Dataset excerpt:
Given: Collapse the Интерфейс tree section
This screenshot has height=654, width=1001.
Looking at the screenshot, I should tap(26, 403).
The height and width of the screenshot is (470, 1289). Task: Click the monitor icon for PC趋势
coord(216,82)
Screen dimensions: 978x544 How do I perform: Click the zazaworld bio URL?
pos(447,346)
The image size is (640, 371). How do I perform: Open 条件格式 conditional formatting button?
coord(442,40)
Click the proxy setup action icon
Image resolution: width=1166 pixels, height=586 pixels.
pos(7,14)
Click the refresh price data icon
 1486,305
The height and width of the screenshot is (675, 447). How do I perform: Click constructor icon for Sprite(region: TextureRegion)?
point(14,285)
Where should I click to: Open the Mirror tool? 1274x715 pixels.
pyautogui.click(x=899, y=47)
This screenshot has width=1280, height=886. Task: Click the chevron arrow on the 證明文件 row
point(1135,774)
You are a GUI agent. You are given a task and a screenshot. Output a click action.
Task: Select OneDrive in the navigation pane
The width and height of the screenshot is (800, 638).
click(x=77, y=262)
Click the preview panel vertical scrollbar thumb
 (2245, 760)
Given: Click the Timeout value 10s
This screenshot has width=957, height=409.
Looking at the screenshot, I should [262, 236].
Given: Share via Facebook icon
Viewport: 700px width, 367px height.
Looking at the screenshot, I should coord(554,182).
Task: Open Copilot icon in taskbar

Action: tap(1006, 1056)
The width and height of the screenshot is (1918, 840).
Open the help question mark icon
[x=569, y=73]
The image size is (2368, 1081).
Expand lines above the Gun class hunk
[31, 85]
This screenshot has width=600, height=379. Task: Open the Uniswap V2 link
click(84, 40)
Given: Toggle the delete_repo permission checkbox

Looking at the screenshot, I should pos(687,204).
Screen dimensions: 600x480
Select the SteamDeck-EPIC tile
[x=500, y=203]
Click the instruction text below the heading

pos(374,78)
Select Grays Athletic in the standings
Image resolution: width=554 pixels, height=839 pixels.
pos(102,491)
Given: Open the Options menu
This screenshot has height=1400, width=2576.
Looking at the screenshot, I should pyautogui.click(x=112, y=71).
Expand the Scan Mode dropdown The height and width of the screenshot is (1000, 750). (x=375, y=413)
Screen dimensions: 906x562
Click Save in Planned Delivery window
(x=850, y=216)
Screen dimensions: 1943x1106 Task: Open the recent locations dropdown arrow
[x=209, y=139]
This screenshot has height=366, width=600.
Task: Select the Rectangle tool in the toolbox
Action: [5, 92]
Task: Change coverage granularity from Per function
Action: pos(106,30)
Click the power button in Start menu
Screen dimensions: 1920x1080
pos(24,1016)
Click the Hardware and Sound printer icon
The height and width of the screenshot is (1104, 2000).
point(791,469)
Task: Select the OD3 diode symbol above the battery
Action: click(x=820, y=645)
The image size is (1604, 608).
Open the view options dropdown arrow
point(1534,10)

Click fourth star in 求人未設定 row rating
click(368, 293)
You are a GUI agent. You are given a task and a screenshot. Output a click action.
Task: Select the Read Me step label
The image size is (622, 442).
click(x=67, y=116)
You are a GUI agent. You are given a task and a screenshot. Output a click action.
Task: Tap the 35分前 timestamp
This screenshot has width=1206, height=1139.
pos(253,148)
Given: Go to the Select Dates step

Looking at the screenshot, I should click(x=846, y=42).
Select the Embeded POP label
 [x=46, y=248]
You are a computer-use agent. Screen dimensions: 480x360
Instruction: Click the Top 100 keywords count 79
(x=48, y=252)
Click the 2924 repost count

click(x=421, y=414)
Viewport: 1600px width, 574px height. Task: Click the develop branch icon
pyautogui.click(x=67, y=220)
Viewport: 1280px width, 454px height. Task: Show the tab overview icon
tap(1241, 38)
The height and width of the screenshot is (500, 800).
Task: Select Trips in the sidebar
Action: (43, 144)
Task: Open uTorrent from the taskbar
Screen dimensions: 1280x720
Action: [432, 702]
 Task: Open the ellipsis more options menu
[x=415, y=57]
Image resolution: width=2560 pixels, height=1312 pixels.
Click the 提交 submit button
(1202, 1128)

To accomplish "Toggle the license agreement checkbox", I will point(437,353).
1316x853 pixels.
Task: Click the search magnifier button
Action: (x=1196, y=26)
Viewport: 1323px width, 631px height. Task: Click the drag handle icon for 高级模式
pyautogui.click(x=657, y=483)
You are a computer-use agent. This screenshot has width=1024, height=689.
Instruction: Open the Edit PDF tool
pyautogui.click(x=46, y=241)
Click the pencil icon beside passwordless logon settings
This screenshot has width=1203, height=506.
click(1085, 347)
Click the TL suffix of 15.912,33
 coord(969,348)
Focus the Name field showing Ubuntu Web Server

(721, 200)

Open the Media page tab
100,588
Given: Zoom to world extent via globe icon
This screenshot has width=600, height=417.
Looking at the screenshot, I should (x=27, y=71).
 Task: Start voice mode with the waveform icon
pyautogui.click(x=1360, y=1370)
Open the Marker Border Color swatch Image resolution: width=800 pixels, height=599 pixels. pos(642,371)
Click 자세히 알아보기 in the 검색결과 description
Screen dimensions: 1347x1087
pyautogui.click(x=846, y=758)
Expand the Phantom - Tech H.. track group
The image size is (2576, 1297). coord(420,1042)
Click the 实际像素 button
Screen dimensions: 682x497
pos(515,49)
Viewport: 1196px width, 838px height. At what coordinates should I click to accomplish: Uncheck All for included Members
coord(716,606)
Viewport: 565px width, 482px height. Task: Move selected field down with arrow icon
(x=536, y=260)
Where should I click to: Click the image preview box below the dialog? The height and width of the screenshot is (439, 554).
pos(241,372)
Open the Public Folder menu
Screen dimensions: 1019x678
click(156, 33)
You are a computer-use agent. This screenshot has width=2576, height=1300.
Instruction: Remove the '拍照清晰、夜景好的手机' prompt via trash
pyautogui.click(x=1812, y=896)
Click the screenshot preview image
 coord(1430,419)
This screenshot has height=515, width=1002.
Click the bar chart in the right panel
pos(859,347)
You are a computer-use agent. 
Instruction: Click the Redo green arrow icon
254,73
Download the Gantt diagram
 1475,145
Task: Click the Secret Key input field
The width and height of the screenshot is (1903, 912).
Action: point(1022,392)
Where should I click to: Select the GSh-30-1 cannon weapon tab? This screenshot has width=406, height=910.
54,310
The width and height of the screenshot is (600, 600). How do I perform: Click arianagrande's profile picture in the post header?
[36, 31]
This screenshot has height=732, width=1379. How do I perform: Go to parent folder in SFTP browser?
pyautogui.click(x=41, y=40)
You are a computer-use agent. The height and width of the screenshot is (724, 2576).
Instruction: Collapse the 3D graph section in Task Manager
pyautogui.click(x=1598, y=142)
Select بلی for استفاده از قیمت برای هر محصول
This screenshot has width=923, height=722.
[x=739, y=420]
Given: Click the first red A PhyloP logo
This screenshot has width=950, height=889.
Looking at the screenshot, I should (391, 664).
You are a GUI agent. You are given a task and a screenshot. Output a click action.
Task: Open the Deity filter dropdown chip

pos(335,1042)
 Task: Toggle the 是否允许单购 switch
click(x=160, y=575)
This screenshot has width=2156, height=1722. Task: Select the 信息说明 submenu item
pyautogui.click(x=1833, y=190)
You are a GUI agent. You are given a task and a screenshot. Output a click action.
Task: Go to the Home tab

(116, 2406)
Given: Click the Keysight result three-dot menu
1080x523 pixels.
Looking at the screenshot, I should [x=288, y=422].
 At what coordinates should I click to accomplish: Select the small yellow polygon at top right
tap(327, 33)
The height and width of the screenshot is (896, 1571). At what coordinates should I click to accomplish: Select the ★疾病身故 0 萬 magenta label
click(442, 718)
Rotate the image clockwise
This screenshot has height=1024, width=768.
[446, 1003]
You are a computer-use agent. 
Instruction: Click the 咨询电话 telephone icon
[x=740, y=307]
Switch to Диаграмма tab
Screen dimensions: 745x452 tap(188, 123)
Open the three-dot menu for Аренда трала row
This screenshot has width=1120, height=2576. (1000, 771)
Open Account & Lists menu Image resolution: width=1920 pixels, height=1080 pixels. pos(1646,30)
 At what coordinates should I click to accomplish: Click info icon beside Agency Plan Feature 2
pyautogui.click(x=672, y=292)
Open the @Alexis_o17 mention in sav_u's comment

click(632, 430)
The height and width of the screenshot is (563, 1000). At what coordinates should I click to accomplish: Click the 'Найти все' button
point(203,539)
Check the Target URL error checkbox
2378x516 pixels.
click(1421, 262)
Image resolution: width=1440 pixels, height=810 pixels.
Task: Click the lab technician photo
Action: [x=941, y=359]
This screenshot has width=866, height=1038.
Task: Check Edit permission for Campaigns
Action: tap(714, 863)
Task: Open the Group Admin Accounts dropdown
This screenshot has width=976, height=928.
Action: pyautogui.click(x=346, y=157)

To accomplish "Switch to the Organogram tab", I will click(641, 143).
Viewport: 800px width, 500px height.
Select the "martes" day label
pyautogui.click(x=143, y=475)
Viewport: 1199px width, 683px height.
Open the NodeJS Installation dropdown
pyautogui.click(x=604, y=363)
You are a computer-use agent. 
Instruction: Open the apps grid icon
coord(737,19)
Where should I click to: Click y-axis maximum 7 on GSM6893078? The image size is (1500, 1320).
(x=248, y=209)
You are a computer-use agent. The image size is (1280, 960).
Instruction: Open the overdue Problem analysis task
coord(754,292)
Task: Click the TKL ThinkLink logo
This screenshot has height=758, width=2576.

▸ **THE EXERCISE**
Pick out and copy each line of the data above that contains the word "button".

▸ **EXERCISE ANSWER**
The image size is (640, 371). How do I perform: Open 条件格式 conditional formatting button?
Click the power button in Start menu
Click the 提交 submit button
Task: Click the search magnifier button
Click the 实际像素 button
The height and width of the screenshot is (563, 1000). At what coordinates should I click to accomplish: Click the 'Найти все' button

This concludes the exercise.